Finetuning with raw text? #69

Closed wj210 closed 10 months ago

wj210 commented 11 months ago

Hi, i would like to ask if its possible to do fine-tuning with just raw text (in a pre-training style) with peft? I have a large corpus of text in a specific domain but lacks the ability to transform them into labelled format nor have resource for pretraining.
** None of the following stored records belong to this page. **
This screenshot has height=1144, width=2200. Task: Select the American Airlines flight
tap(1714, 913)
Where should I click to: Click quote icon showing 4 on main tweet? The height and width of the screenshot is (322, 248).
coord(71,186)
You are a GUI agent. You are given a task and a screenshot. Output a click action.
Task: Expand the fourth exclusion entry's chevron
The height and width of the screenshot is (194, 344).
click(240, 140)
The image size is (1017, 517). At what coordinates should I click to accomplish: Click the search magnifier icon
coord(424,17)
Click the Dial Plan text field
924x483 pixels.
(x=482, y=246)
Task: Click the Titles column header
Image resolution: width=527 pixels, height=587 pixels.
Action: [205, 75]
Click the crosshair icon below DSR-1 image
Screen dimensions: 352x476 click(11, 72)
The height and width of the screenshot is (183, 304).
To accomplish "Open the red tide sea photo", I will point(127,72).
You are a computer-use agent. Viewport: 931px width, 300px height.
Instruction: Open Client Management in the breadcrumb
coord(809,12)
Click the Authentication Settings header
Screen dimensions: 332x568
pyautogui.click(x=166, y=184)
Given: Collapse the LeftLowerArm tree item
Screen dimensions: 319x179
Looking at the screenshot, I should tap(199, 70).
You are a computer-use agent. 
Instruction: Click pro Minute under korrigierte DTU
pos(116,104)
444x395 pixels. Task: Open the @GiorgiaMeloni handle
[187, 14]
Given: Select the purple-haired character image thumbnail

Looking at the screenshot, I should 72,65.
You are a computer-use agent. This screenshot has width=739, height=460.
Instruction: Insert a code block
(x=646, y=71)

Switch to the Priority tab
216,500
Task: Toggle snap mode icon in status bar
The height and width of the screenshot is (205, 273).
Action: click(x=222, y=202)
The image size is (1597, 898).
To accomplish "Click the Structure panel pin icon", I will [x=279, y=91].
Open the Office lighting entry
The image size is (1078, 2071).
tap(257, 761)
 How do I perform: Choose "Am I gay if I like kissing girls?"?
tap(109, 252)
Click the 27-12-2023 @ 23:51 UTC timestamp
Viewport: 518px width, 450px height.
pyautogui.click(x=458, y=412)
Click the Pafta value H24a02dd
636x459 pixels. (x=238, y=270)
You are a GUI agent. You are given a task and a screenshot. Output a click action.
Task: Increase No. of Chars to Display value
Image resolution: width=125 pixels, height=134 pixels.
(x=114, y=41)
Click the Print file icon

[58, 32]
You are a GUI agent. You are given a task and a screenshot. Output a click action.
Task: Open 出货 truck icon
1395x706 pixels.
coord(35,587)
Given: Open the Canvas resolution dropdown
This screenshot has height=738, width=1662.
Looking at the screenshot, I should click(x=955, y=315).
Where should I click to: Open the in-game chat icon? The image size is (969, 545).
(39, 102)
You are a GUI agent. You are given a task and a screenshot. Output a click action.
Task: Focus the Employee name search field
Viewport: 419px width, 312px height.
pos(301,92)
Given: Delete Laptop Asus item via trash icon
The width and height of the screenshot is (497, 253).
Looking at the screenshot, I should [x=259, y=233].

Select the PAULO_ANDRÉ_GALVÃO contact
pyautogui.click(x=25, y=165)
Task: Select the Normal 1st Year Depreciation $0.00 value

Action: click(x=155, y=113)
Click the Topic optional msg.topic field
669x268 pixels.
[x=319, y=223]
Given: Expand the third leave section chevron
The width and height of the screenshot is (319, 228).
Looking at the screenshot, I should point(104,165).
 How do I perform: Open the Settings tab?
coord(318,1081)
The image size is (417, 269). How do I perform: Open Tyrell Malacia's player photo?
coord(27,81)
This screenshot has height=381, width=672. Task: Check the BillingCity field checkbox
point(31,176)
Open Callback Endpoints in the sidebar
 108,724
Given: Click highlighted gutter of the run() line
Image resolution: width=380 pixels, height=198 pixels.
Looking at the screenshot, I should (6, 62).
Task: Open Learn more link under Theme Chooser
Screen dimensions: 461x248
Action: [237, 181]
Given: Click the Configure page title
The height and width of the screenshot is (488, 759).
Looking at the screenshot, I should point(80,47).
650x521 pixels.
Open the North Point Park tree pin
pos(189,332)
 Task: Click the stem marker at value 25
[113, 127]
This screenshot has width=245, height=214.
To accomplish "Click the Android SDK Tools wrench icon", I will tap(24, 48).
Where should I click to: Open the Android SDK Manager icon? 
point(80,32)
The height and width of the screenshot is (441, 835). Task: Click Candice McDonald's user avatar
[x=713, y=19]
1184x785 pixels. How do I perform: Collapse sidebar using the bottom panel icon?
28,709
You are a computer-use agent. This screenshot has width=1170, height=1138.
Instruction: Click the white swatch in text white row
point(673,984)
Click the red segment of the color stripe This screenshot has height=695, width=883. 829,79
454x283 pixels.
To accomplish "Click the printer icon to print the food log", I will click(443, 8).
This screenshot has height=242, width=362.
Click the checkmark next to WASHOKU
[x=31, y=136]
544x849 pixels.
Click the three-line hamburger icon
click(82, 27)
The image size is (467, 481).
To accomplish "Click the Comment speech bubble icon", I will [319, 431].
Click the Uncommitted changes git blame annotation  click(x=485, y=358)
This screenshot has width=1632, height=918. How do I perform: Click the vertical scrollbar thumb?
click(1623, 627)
Would the code support this?

ChrisLiu6 commented 11 months ago
  1. If your requirement is to PEFT finetune an LLM on text data without any system prompt, you can make the following data config:

    META:
    -
    path: path/to/your/data.csv
    type: 'text'
    prompt_type: 'None'

    the data.csv file is expected to contain a column named instruction, whose contents are your raw text data. Relevant code logics are here: https://github.com/Alpha-VLLM/LLaMA2-Accessory/blob/c7fd8f83d3564e0982c63e8e0a1c8930b30c6cfe/accessory/data/alpaca.py#L115

  2. On the other hand, if your data is large and need the lazy-loading mechanism we support in the pre-training pipeline, you may start from our pre-training examples here, but changing the --llama-type argument to llama_peft or llama-adapter. If you want to start your training from an existing checkpoint, use the --pretrained_path argument.